It was well past lunchtime on a toasty Thursday afternoon. But Island Jerk, located at 1519 Newcastle Street in downtown Brunswick, was packed with hungry customers, excited to place their orders.
Behind the counter, Bernie Gendron was calming bustling from the kitchen to the register to the tables. The owner and baker, Gendron, who also operates Ms. B’s Boozy Cakes, serves up authentic Jamaican cuisine at the location.
The restaurant, which has been open for eight years, has become a local favorite and was even recognized as one of the Top 25 Small Businesses from the Who’s Who in America organization in the fall of 2020.
Over that time, Gendron become a beloved figure, often referred to as Ms. B, who feeds both bellies and souls.
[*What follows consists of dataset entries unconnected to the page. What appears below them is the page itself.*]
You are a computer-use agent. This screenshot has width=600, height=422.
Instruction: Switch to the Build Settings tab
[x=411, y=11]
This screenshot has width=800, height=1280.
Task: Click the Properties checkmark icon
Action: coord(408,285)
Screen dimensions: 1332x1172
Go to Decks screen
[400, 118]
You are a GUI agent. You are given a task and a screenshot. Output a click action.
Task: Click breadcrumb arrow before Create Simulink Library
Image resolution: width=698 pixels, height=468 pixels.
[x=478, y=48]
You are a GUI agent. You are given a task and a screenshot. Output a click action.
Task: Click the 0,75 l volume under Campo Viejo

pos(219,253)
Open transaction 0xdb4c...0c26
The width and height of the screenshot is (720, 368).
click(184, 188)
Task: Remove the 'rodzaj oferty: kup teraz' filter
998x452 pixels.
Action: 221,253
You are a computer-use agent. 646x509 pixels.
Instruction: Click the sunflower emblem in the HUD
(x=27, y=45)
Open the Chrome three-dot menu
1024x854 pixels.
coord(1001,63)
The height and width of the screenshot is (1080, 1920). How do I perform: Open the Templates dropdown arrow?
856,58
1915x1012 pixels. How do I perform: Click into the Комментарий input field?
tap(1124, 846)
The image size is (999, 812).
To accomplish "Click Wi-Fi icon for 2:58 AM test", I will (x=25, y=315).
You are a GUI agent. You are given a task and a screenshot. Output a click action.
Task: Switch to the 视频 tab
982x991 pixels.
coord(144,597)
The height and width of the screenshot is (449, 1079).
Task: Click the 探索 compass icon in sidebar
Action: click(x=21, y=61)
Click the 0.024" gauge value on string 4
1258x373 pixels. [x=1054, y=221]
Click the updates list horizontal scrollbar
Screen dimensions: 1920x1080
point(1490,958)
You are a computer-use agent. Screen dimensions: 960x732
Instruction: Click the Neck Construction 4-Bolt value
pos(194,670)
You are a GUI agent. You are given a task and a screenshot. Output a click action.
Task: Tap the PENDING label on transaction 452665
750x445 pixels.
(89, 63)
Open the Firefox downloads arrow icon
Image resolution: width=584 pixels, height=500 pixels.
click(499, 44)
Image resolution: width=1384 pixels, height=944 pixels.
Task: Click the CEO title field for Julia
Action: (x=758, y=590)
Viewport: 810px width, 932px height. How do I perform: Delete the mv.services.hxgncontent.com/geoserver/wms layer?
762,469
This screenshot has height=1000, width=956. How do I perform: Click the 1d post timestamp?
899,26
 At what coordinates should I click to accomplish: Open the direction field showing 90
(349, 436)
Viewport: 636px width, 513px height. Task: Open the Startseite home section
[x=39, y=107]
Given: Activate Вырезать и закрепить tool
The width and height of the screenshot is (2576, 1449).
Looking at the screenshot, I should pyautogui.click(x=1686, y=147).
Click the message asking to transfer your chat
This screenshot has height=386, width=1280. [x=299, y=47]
“It’s comfort food,” Gendron says with a smile. “Jamaican food is also food that is good for your body.”
The menus is filled with fresh vegetables and island flavors. Starters include, among other things, coco bread, conch fritters, plantains, and falafel. The entrees include an assortment of meats, chicken, pork, shrimp, fish, as well as tofu that can be prepared in styles like jerk, eschovich, curry, or garlic pan fried. Oxtail is another classic island dish while the sampler trio allows diners to get a taste of a mix of curried meats. There’s also a very popular veggie delight dish that’s a major favorite.
“People really love that one,” Gendron says. “But we have food for everyone here ... including vegetarians, vegans, or those who are gluten free. We even have gluten free cake.”
Regardless of what one selects, everything on the menu is handmade with love right on site. Gendron also sources her ingredients from as many local vendors as possible.
“We like to keep everything as local as we possibly can,” she says. “We like to help other businesses out.”
That helpful attitude is something that is found amongst many of the downtown restaurateurs. Each one is extremely supportive of new neighbors and views the increasing revitalization of the area as beneficial for all.
And that’s certainly how Gendron sees it. “It helps everyone ... it does. Brunswick reminds me of where I grew up in Maine. It was also a small town where everyone supports everyone,” she said.
For Gendron, however, that sense of support extends to those who are in the greatest need. A few years ago, she began a Meals in Reserve program to serve the homeless.
The premise is simple — a diner purchases a meal for themselves and then offers a $5 tax deductible donation that will cover the cost of a meal — Express Jerk Chicken or falafel as well as a bottle of water — for a local homeless person.
“We have about eight people that we feed every day. And people have been very supportive of it. Every single person on this earth deserves to eat. Food is not a luxury,” she says.